Many people feel that the world of wine drinking has become hopelessly elitist, with experts using language which is beyond most people, and trying to prevent real wine drinkers from saying what they truly feel about the juice of the grape. Although in some parts of the world, wine drinking snobs have complete control of the sampling, acknowledging and reviewing of different wines, in South Africa a new attitude has begun which looks to try and encourage everyone who enjoys wine to take part in and appreciate the joy which a real glass of wine can bring.

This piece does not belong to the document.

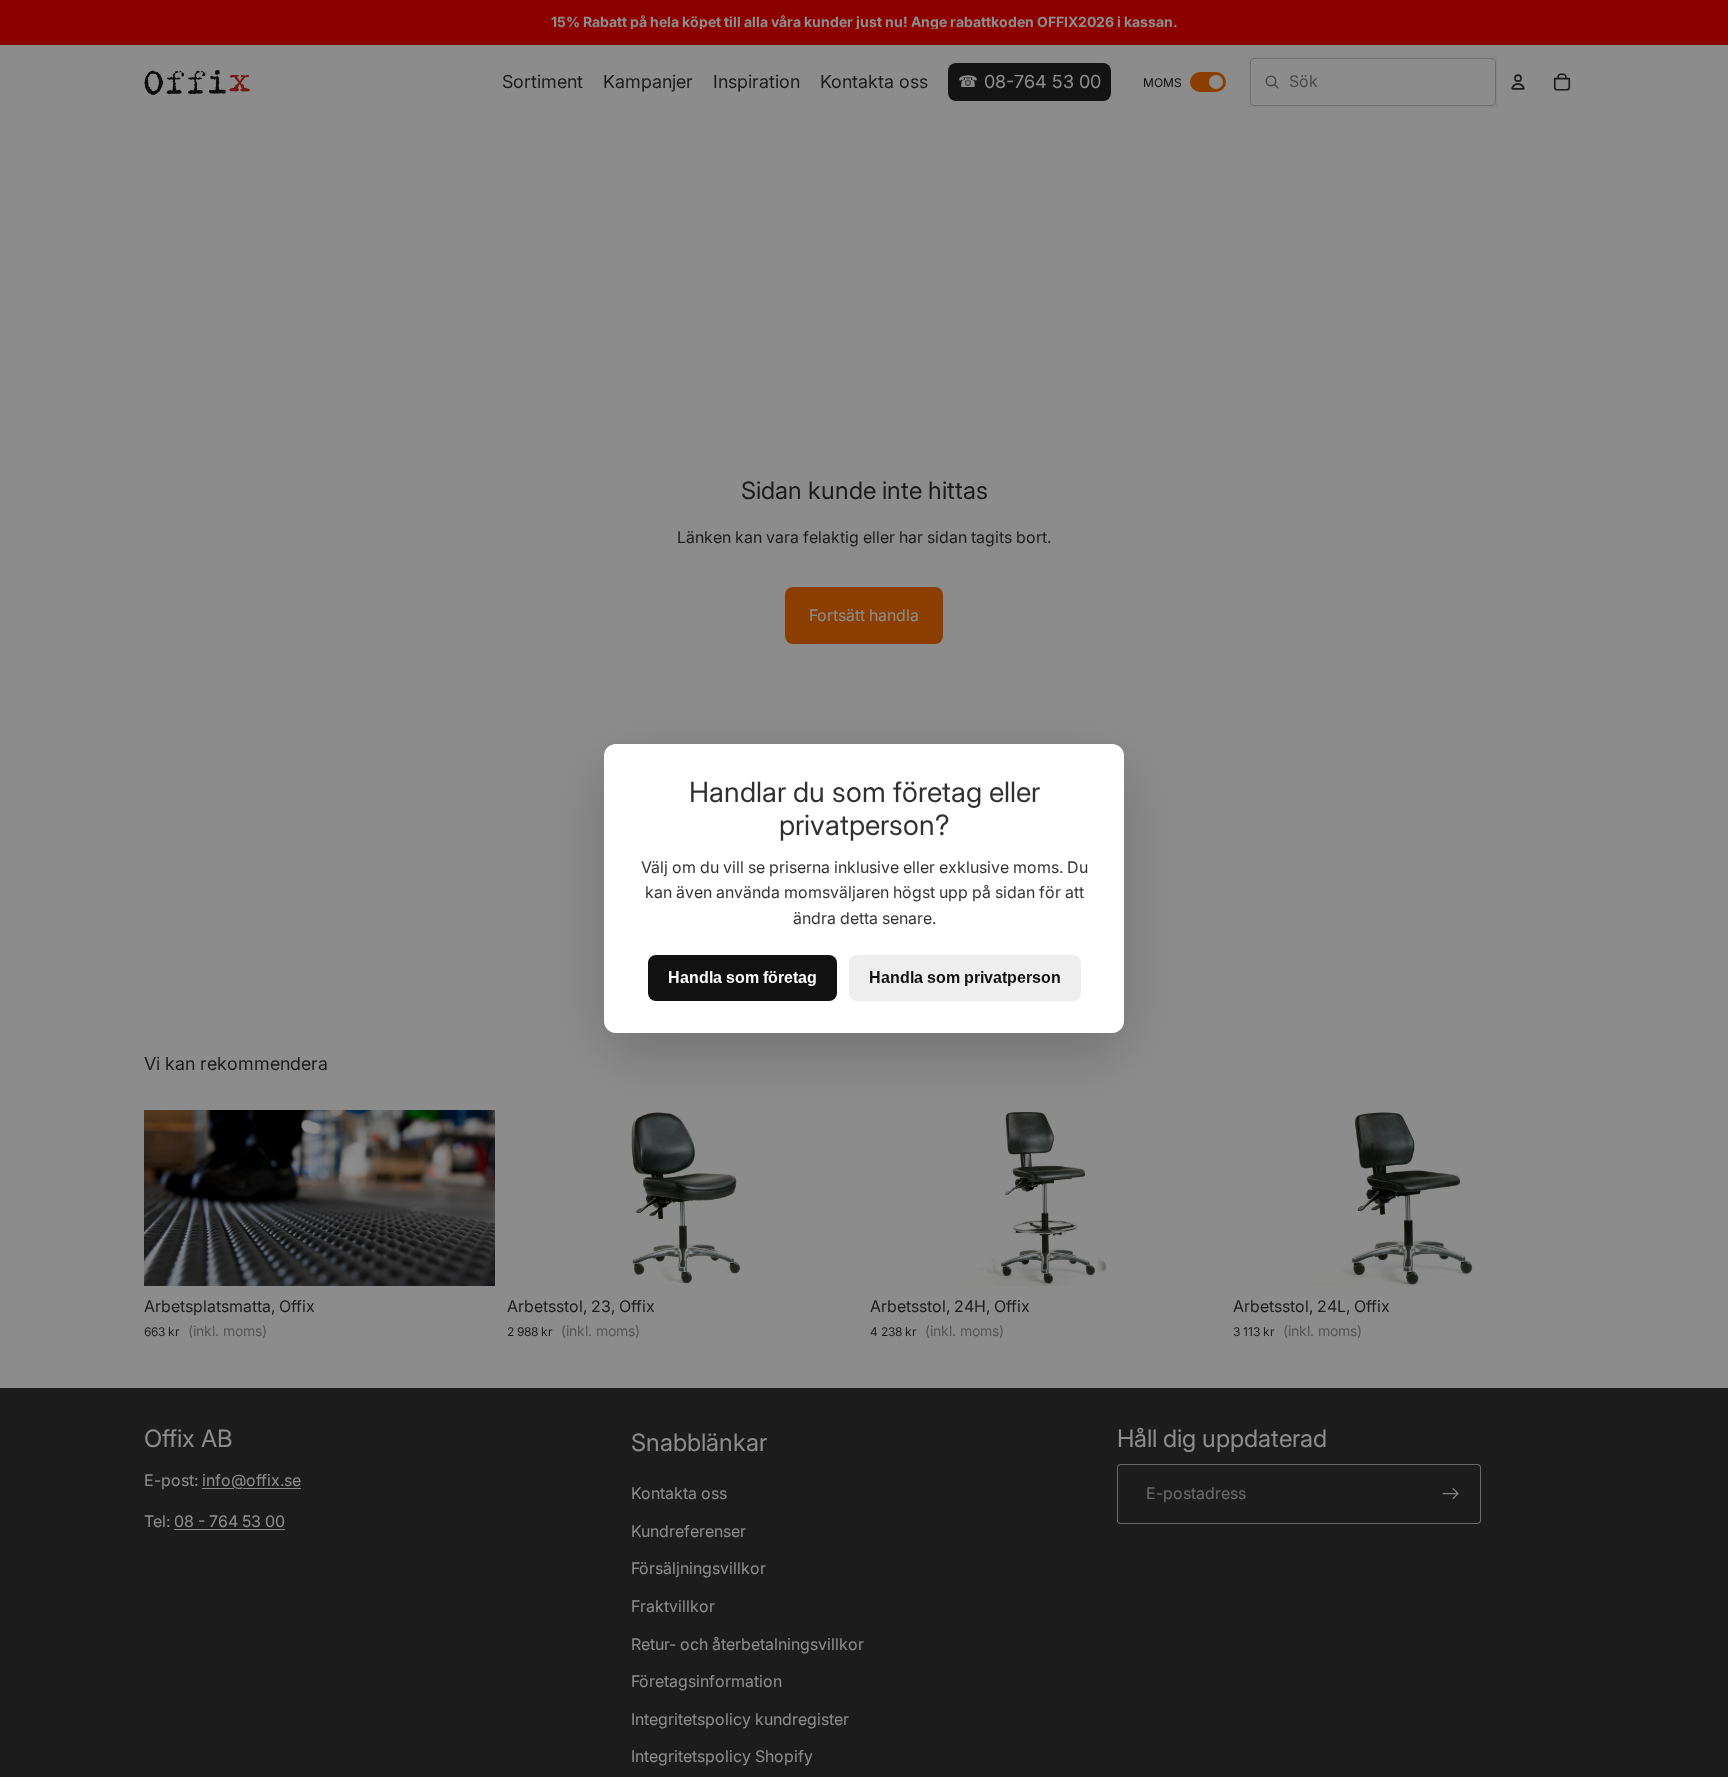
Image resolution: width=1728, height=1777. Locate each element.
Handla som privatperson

RealTimeWine began in 2007, with the founder reading a review of a rather ordinary wine and being annoyed and frustrated at the extremely elitist language of the writer. At times he felt that he didn’t understand anything that had been written about the wine. Words which are commonly used by wine experts to describe the experience of the drink, such as bouquet, fruited or oaky, are often a mystery to those who are trying to find a good bottle of wine to drink. In fact, the language of these traditional reviews can actually hinder you in finding a good wine, because the ordinary reader cannot tell what is being said.
Rather than trying to create a culture which believed in using high-falutin’ words to assess whether the wine had a nice flavour, or was perhaps too harsh for the pleasure drinker, RealTimeWine decided to look for more honest ways to describe the wines that they were sampling. Words such as ‘finish’, ‘length’, ‘nose’ and ‘tannins’ are all banned by RealTimeWine, which considers them to be unsuitable words to use in a friendly, humorous and pleasantly descriptive reviews. By promoting South African wine as honest and straight-forward, the blog helps to encourage people to drink the wines and make reviews of their own.
The founder felt that the old wine reviews were simply not getting to the heart of the question, that is whether the wine being reviewed was actually drinkable or not. That is, after all, the purpose of most drinkers of the wine, and is really what needs to be discussed in any review of a wine, or an estate which makes several different types of wine. Andy quickly dealt with this problem by providing short reviews which stated simply whether the wine was any good or not. The second problem that RealTimeWine find with traditional reviews is that they only give marks out of five, which is often not enough to be clear about the standard of wine. RealTimeWine has fixed this by offering marks out of 10. Readers know that if any wine gets a 1/10, that is a drink to avoid like the plague.
The other difference between RealTimeWine and traditional reviews is the word-limit which is attached. Reviews must only be 140 words or less, which really limits what can be said, and helps people offering reviews to keep their feelings on a subject short, sweet, and to the point.